Solution: Streamline access and make these supports permanent.
️ 2. Fix Housing Through Policy
Affordable housing is central to ending poverty. Zoning laws and underfunded public housing have long blocked progress.
Solution: Reform zoning, reinvest in public housing, and prioritize housing as a human right.
3. Expand Child and Family Supports
The expanded pandemic-era child tax credit cut child poverty in half. That should be a wake-up call.
Solution: Bring it back—and make it permanent. Universal school meals and broad family support work better than stigmatizing, means-tested programs.
4. Consider Universal Basic Income
Programs inspired by MLK’s vision—like guaranteed income pilots—have proven effective, especially when directed at women and families.
Solution: Launch national pilots.
5. Invest in People and Infrastructure
We need to fund pre-K, improve school equity, boost job training tied to actual employment opportunities, and raise the minimum wage.
Solution: Treat these as moral imperatives and smart economic investments.
6. Shift the Narrative and Build Political Will
Poverty persists not because we don’t know how to end it—but because powerful interests benefit from its continuation.
Solution: Reframe poverty as a systemic issue that demands systemic solutions—not just personal responsibility.
The DEIB Framework: A Christ-Like Model
Let’s talk about DEI—Diversity, Equity, and Inclusion—and now, Belonging. These are not just corporate buzzwords. They are spiritual mandates rooted in Christ’s life:
- Diversity: Jesus welcomed the marginalized—lepers, tax collectors, women, foreigners. He embodied radical inclusion.
- Equity: He spoke truth to power, flipped tables in the temple, and lifted up the poor and powerless.
- Inclusion and Belonging: Jesus gave people a place to belong, to be seen, and to be loved.
To be anti-DEI is to be anti-Christ in action.
A Historical Call to Integrity
Throughout history, Christians has often failed this test. From the Crusades to the justification of slavery, too many have used Christ’s name to harm rather than heal.
Today, we are at another crossroads. Will we be Christians in name only, or will we act like Jesus—living, loving, and legislating in ways that uplift the disinherited?
Let’s Be Honest: Christianity Requires Action
If you claim to follow Jesus, it’s not enough to go to church or post scripture on social media. Faith without works is dead.
You must:
- Advocate for the poor.
- Support inclusive policies.
- Challenge racism, sexism, and systemic injustice.

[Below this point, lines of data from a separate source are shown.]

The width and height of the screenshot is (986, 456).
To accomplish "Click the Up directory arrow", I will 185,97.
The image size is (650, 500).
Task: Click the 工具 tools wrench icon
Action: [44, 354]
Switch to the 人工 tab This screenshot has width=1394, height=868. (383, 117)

- Vote in ways that reflect Christ’s love for the least of these.
Ending Poverty: A Christian Mandate
To end poverty, we must:
- Fully fund and simplify programs.
- Expand universal supports.
- Fix housing through courageous policy.
- Invest in people and infrastructure.
- Reframe poverty politically and morally.

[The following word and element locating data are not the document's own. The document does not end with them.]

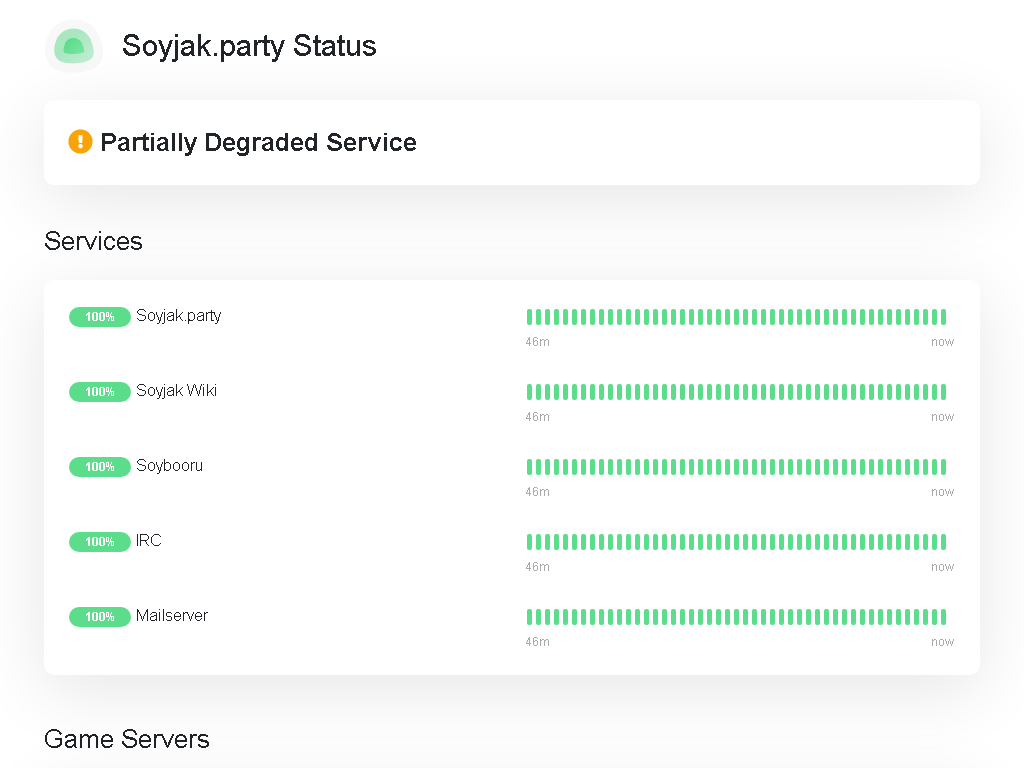Screen dimensions: 1024x768
Task: Click the IRC uptime heartbeat bar
Action: coord(736,542)
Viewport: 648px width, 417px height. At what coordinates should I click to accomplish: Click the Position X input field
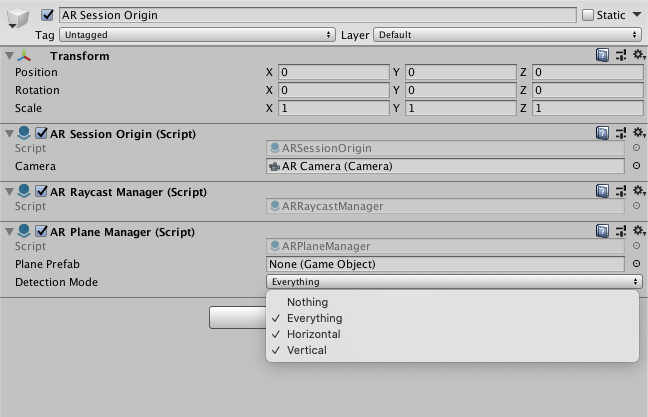click(x=334, y=72)
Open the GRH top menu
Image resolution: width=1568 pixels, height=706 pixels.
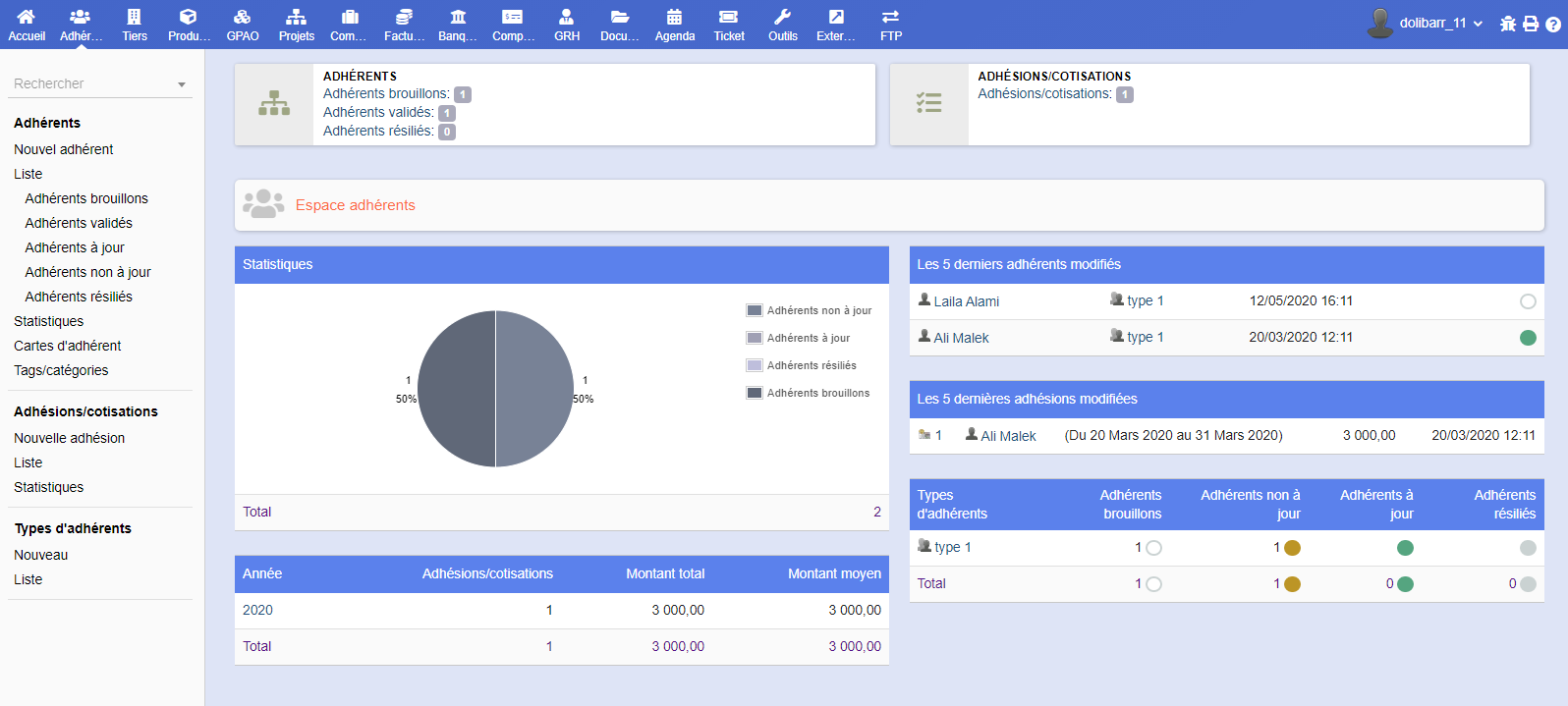tap(566, 25)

- Build collective will and moral clarity.
As Martin Luther King Jr. said in his speech Remaining Awake Through a Great Revolution (March 31, 1968), “…this is America’s opportunity to help bridge the gulf between the haves and the have-nots. The question is whether America will do it. There is nothing new about poverty. What is new is that we now have the techniques and the resources to get rid of poverty. The real question is whether we have the will.”
So let’s answer the call. Not just as citizens. Not just as voters. But as Christians, walking in the footsteps of a poor Jew who changed the world by standing with the poor.
That is our mandate. That is our ministry. That is Christ in action.